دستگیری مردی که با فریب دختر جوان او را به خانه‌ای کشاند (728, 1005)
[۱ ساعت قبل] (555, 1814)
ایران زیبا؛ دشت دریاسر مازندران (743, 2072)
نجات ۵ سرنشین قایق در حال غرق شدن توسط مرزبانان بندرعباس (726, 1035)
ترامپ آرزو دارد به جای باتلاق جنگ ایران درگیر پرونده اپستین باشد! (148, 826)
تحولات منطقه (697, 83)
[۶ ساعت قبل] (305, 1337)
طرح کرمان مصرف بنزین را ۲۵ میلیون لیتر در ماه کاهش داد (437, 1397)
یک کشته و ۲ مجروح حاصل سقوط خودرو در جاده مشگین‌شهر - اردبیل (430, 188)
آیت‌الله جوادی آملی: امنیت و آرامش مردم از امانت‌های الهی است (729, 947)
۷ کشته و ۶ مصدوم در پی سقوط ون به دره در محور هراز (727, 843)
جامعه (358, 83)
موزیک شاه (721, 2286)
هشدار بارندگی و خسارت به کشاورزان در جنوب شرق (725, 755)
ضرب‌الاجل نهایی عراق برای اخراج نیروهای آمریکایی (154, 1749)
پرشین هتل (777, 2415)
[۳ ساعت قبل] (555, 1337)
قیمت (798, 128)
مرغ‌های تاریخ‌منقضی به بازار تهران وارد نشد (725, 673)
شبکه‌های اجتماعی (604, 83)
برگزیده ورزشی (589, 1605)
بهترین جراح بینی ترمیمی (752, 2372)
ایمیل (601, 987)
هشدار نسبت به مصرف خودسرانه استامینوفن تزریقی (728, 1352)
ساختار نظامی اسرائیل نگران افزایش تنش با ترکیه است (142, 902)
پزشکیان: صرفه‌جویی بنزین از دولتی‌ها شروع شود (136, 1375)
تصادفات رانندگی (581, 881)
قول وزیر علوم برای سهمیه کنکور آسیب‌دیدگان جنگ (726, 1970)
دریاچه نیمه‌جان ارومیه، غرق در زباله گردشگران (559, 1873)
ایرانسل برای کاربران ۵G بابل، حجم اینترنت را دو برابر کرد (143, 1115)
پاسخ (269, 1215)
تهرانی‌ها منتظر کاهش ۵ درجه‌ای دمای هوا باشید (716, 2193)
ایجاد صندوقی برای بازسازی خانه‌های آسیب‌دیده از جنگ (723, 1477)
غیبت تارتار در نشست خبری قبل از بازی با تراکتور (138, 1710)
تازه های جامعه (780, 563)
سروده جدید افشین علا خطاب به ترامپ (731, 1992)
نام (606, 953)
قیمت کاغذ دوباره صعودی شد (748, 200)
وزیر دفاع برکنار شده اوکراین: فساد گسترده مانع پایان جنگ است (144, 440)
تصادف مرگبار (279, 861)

################

Required action:
Lines that contain "برای" should be pulled from the entries above and reported.

Exercise response:
ضرب‌الاجل نهایی عراق برای اخراج نیروهای آمریکایی (154, 1749)
قول وزیر علوم برای سهمیه کنکور آسیب‌دیدگان جنگ (726, 1970)
ایرانسل برای کاربران ۵G بابل، حجم اینترنت را دو برابر کرد (143, 1115)
ایجاد صندوقی برای بازسازی خانه‌های آسیب‌دیده از جنگ (723, 1477)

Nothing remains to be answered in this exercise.